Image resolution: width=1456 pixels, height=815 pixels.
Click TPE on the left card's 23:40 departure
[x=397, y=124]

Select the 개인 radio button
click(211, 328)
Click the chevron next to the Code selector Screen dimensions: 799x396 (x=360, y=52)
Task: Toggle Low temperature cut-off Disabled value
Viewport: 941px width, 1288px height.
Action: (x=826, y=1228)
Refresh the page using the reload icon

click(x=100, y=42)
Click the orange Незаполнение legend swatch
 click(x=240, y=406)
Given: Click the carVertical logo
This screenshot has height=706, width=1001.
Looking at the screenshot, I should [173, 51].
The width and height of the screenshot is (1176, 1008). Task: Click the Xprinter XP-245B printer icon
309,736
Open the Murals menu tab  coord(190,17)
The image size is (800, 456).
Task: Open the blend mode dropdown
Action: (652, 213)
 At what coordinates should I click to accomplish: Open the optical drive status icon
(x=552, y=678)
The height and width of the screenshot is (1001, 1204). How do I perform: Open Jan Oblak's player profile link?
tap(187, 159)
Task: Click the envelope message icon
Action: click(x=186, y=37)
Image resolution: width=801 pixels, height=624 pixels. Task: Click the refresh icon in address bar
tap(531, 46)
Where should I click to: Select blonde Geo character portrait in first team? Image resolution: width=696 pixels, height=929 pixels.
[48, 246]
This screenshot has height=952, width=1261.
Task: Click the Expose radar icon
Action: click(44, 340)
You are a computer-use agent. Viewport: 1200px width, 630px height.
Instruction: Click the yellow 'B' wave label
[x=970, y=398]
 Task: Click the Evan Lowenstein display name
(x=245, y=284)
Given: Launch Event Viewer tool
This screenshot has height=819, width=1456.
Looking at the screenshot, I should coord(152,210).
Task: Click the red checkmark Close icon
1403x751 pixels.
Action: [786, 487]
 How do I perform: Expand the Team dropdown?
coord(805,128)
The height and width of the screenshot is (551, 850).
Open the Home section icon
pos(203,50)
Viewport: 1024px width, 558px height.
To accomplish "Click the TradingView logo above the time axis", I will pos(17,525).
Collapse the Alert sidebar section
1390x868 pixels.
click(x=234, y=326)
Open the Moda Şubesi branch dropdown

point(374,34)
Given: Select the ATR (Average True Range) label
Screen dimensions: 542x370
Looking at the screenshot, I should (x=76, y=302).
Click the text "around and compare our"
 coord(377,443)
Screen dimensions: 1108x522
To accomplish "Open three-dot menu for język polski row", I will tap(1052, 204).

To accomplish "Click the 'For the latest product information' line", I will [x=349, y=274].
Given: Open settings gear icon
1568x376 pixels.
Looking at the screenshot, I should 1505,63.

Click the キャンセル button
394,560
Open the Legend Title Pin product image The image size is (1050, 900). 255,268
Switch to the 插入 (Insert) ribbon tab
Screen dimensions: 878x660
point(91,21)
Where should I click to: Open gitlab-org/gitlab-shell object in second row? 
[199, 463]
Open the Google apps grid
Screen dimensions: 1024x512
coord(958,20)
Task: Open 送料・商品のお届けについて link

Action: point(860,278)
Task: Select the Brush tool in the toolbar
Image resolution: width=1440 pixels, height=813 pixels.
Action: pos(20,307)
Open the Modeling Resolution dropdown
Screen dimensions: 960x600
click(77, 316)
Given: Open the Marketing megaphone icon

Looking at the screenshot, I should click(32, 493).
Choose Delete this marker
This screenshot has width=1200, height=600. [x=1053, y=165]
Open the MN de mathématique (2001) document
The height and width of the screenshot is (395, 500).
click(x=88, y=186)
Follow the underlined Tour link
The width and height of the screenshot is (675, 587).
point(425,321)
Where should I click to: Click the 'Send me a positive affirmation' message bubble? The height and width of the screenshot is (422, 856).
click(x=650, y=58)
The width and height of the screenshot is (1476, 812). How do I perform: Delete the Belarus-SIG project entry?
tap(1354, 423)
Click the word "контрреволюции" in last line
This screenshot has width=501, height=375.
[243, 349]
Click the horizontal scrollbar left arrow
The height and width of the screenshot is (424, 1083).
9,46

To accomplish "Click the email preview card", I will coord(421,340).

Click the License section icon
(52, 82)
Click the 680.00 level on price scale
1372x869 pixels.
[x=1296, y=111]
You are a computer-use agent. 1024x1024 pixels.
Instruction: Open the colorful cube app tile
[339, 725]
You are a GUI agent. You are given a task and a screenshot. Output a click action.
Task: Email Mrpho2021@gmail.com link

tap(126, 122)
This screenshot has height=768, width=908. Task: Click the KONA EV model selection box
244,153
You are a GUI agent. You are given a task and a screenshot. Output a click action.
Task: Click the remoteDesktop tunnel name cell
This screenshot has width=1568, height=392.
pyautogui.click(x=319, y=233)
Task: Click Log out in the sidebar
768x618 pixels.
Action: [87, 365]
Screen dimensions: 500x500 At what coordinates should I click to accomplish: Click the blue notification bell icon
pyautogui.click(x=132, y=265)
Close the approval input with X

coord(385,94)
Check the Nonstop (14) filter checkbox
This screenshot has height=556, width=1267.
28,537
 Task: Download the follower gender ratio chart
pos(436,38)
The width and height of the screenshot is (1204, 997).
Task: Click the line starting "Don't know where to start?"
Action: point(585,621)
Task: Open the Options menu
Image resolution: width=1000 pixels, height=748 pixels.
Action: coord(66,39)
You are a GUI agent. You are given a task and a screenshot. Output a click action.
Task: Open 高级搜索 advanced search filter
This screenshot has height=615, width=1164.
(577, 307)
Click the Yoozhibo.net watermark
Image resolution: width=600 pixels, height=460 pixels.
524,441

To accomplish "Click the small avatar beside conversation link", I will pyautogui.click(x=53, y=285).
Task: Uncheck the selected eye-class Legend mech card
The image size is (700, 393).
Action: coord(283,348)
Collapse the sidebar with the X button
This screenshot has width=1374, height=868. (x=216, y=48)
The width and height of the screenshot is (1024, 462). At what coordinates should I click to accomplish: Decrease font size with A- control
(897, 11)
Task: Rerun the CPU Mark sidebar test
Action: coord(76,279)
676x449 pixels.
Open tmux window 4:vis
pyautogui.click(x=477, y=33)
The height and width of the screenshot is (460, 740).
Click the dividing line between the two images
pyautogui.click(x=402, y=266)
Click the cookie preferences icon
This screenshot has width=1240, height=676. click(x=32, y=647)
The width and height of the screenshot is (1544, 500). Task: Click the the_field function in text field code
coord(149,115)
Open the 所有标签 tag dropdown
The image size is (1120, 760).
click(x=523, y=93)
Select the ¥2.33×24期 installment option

= = = = =

> [Exercise objective]: Beginning at the first line above, repeat exactly until the line containing "Click the chevron", which is included.

> [Your response]:
Image resolution: width=1456 pixels, height=815 pixels.
Click TPE on the left card's 23:40 departure
[x=397, y=124]

Select the 개인 radio button
click(211, 328)
Click the chevron next to the Code selector Screen dimensions: 799x396 (x=360, y=52)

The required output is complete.